TASK GOAL: Output the lines from the one holding "The height and width of the screenshot is (1021, 1176)." to the end of the entries that follow, exactly and only those, minus any pictures.

——————

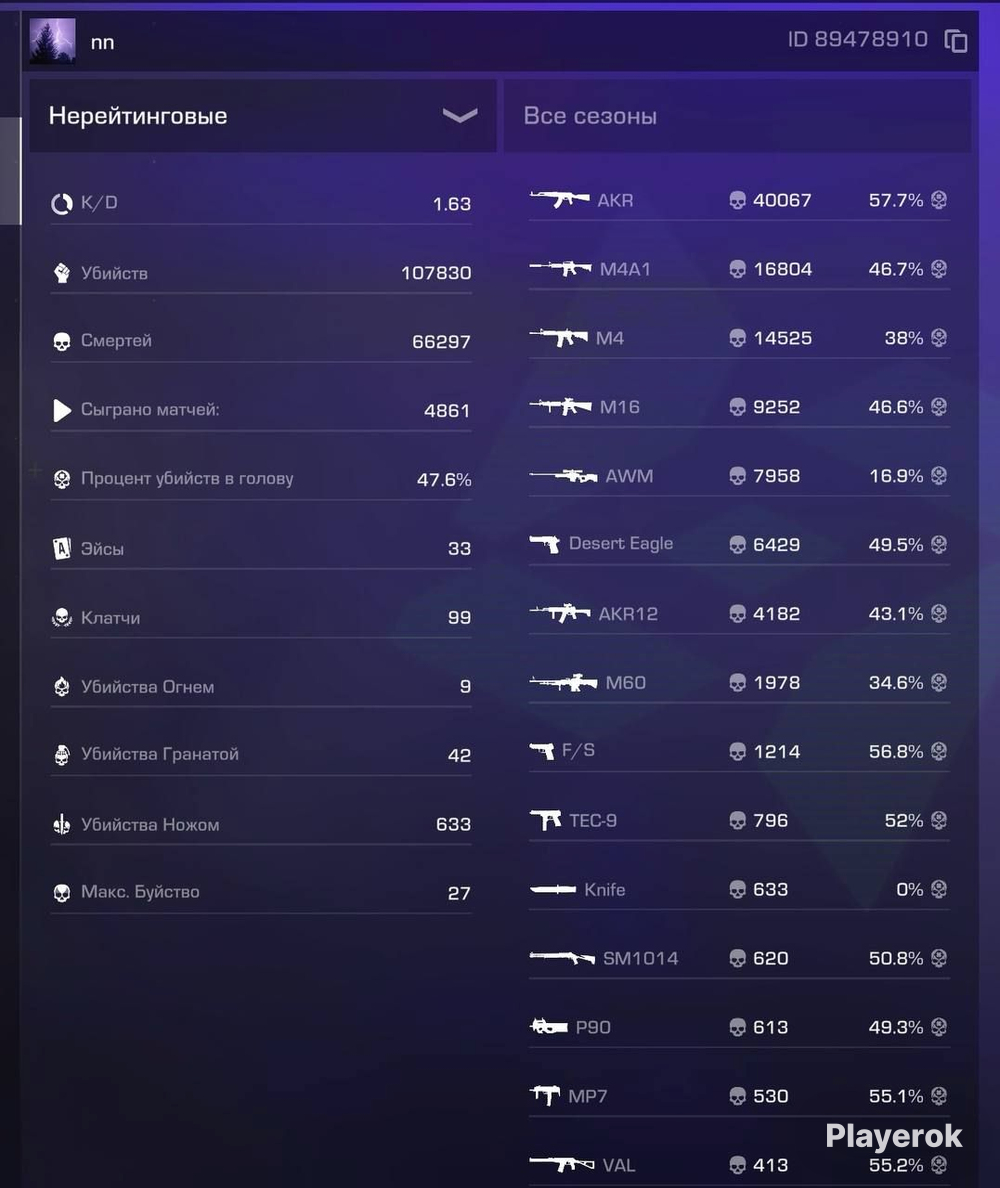This screenshot has width=1000, height=1188.
Task: Select the Убийства Ножом stat row
Action: 261,824
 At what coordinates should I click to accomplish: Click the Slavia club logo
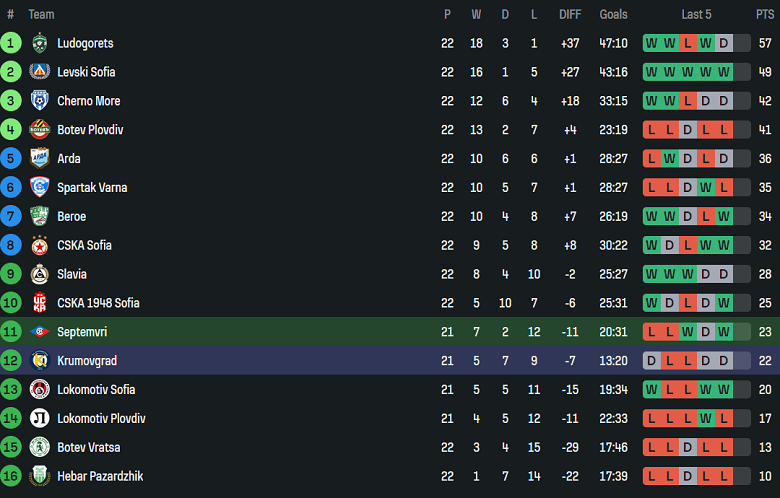click(39, 274)
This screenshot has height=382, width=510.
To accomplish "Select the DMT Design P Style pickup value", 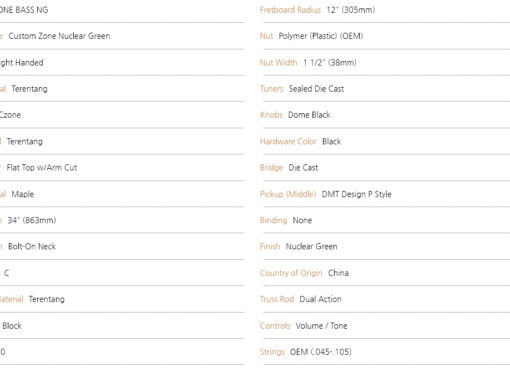I will [x=356, y=194].
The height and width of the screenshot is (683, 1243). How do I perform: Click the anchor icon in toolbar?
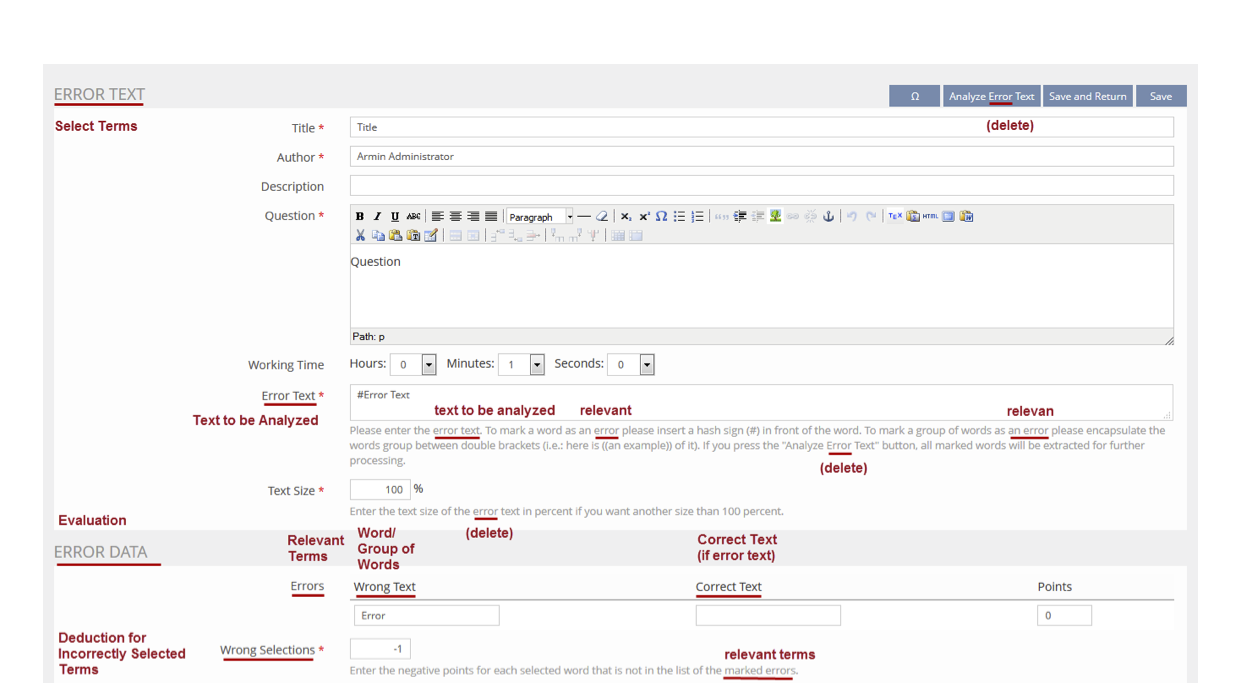(x=828, y=216)
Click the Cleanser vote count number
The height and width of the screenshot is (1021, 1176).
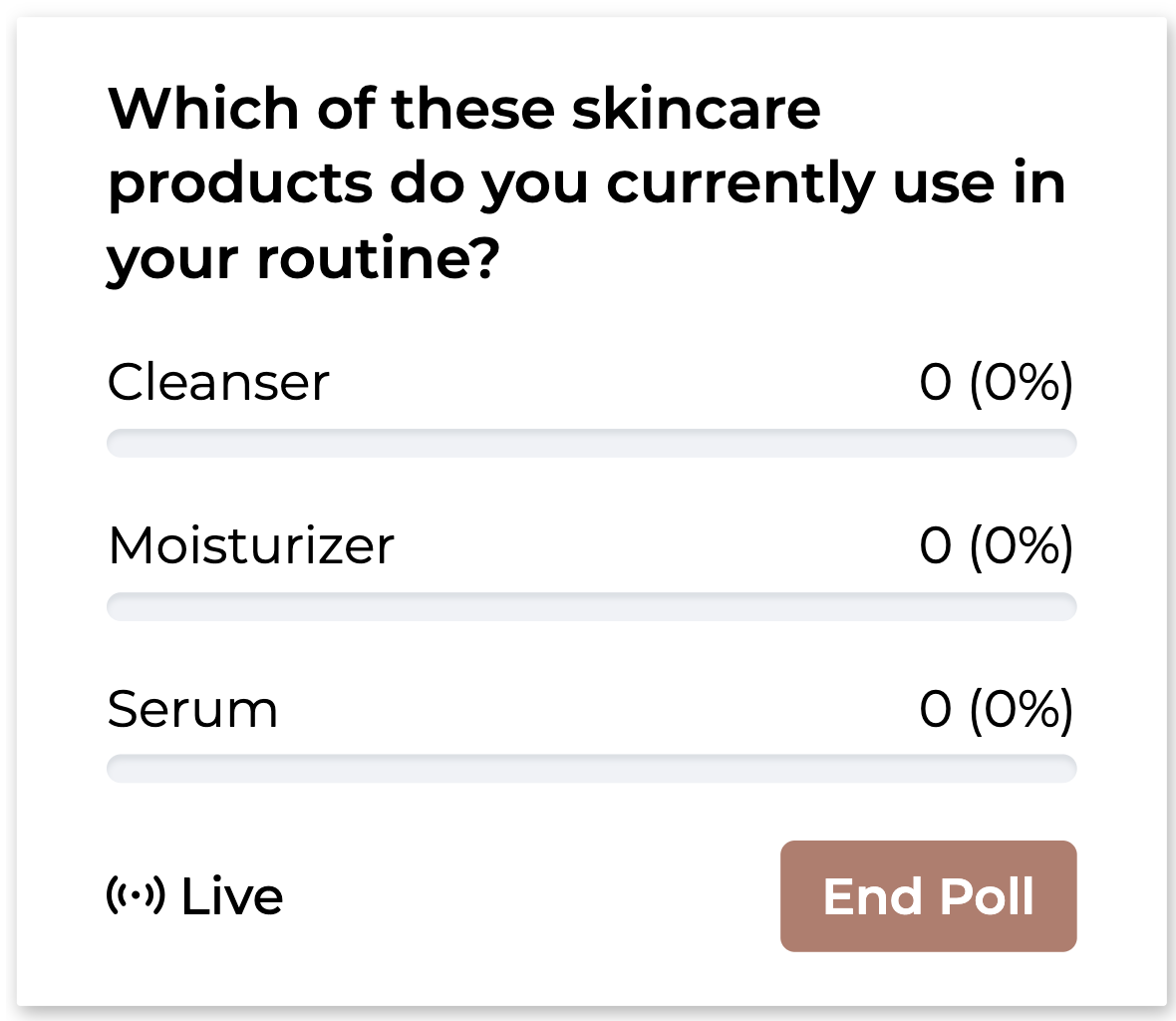coord(936,382)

——————

SOLVED EXERCISE:
The height and width of the screenshot is (1021, 1176).
coord(936,382)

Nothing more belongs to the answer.